WHAT THE TASK ASKS -> Your task is to copy the stretch of lines in the records below that begins with the line containing "Screen dimensions: 1280x951" and ends with the line containing "Image resolution: width=838", exactly as written, with nothing added.

RECORDED DATA ->

<<<<

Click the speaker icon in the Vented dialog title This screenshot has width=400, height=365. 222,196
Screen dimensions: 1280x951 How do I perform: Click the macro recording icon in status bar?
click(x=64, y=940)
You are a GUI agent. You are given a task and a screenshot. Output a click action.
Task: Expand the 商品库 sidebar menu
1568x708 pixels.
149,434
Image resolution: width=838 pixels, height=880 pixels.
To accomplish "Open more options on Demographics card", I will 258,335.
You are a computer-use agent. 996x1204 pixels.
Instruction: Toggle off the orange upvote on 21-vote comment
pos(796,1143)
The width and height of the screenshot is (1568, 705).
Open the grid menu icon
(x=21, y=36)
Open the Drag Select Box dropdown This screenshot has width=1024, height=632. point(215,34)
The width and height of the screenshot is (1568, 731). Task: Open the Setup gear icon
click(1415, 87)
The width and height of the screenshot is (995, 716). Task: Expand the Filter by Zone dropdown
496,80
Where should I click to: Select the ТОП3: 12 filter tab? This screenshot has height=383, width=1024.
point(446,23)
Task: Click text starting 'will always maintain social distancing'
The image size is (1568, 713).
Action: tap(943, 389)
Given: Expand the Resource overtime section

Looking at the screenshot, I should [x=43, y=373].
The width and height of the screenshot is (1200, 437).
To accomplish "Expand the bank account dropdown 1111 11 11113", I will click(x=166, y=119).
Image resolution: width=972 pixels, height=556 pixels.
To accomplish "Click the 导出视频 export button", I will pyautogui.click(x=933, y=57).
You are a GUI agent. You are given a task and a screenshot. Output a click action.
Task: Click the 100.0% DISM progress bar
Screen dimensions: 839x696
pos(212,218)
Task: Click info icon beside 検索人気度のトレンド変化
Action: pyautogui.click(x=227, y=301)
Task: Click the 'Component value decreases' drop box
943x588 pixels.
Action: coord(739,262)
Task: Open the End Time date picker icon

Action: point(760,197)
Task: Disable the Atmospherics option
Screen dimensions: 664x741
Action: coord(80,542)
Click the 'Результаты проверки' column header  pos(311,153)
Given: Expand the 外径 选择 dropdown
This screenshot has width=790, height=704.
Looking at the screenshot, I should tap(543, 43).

>>>>

OUTPUT OF THE EXERCISE ->
Screen dimensions: 1280x951 How do I perform: Click the macro recording icon in status bar?
click(x=64, y=940)
You are a GUI agent. You are given a task and a screenshot. Output a click action.
Task: Expand the 商品库 sidebar menu
1568x708 pixels.
149,434
Image resolution: width=838 pixels, height=880 pixels.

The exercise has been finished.